**TASK BRIEF:**
Report, as a single figure, how many lines in the records below include "Current".

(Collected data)
--- START ---

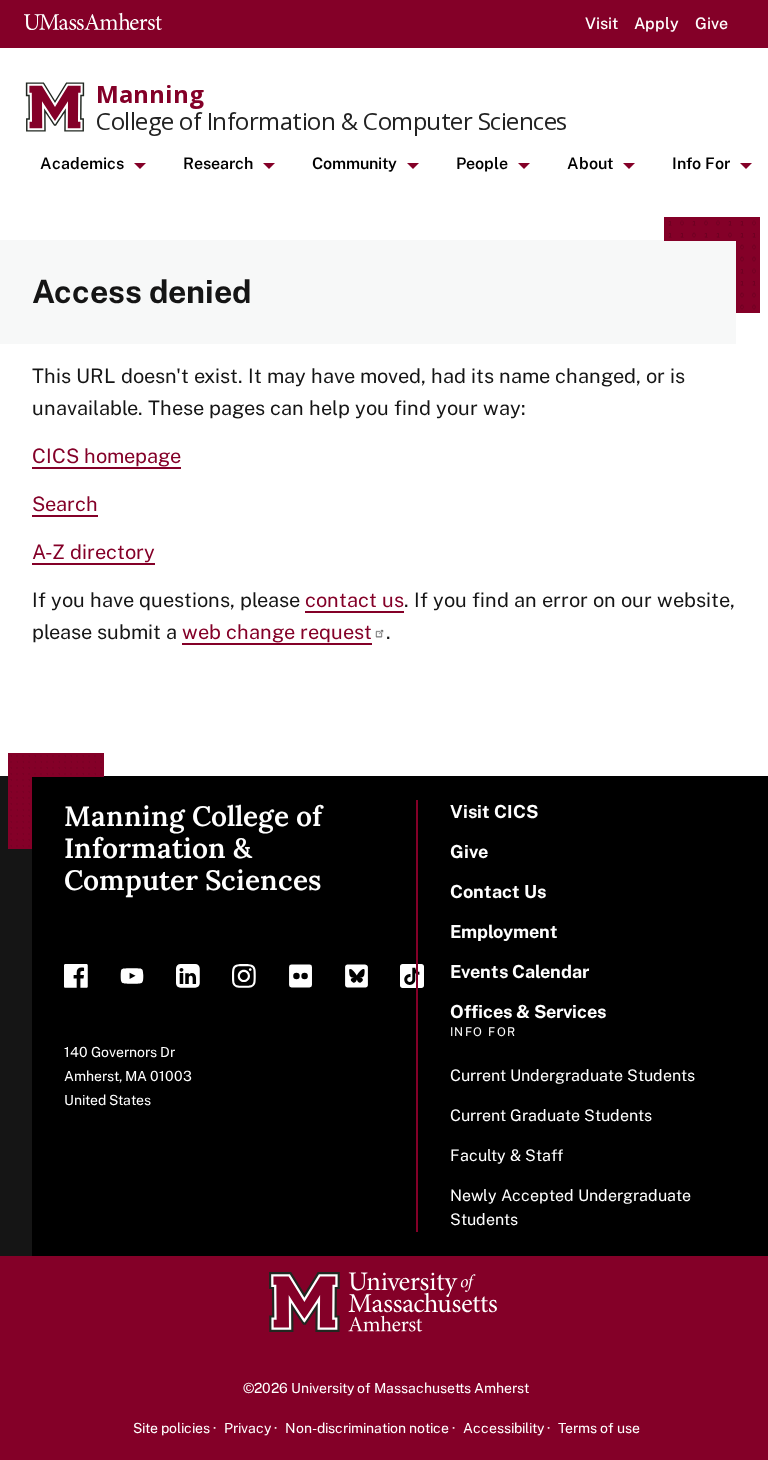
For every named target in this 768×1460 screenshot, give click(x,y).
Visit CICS (494, 811)
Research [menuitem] (218, 163)
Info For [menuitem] (701, 163)
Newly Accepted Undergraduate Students (570, 1207)
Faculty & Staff (506, 1155)
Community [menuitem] (354, 163)
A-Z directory (93, 552)
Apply (656, 23)
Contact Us (498, 891)
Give (711, 23)
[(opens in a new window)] (76, 981)
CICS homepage (106, 456)
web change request (277, 632)
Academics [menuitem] (82, 163)
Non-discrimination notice (367, 1428)
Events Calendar (519, 971)
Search (65, 504)
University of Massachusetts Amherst (410, 1388)
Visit (601, 23)
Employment (504, 931)
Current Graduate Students (551, 1115)
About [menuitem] (590, 163)
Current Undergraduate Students (572, 1075)
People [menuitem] (482, 163)
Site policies (171, 1428)
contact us (354, 600)
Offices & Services (528, 1011)
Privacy (247, 1428)
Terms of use (599, 1428)
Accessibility (503, 1428)
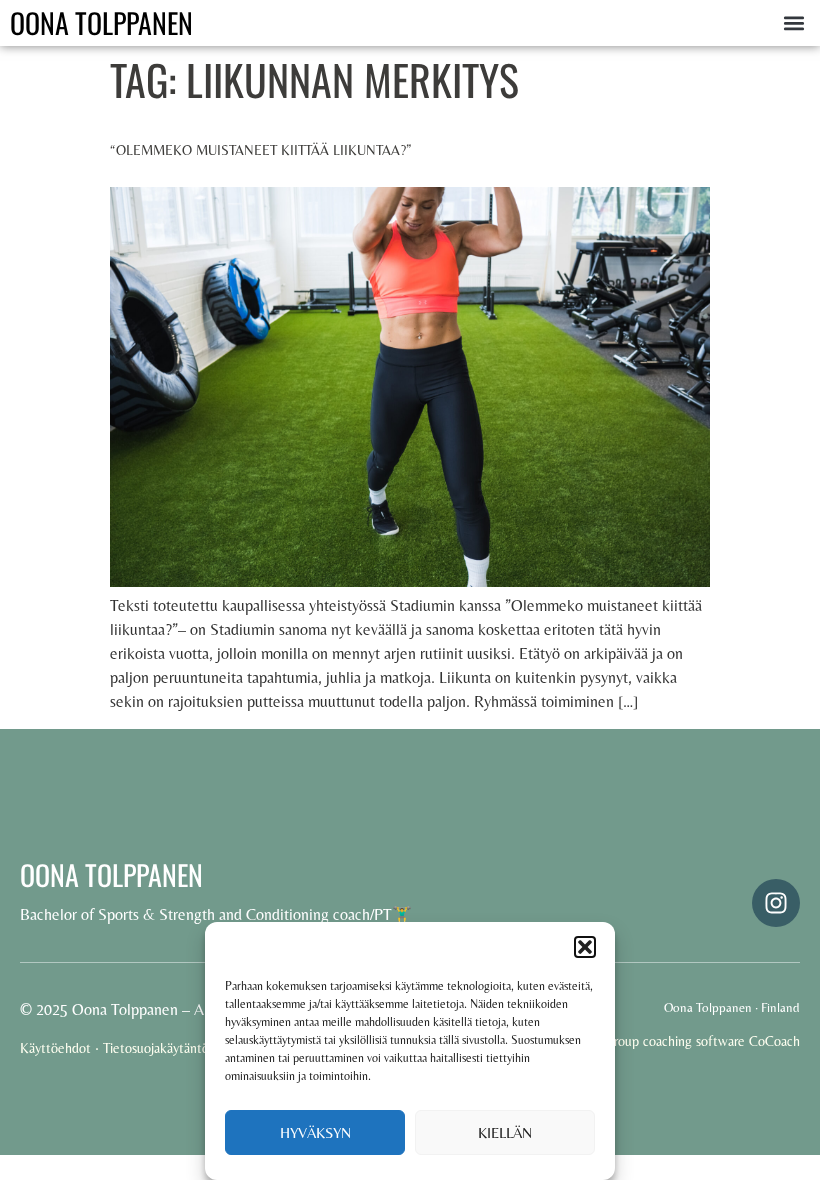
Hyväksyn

--- END ---

**TASK RESULT:**
2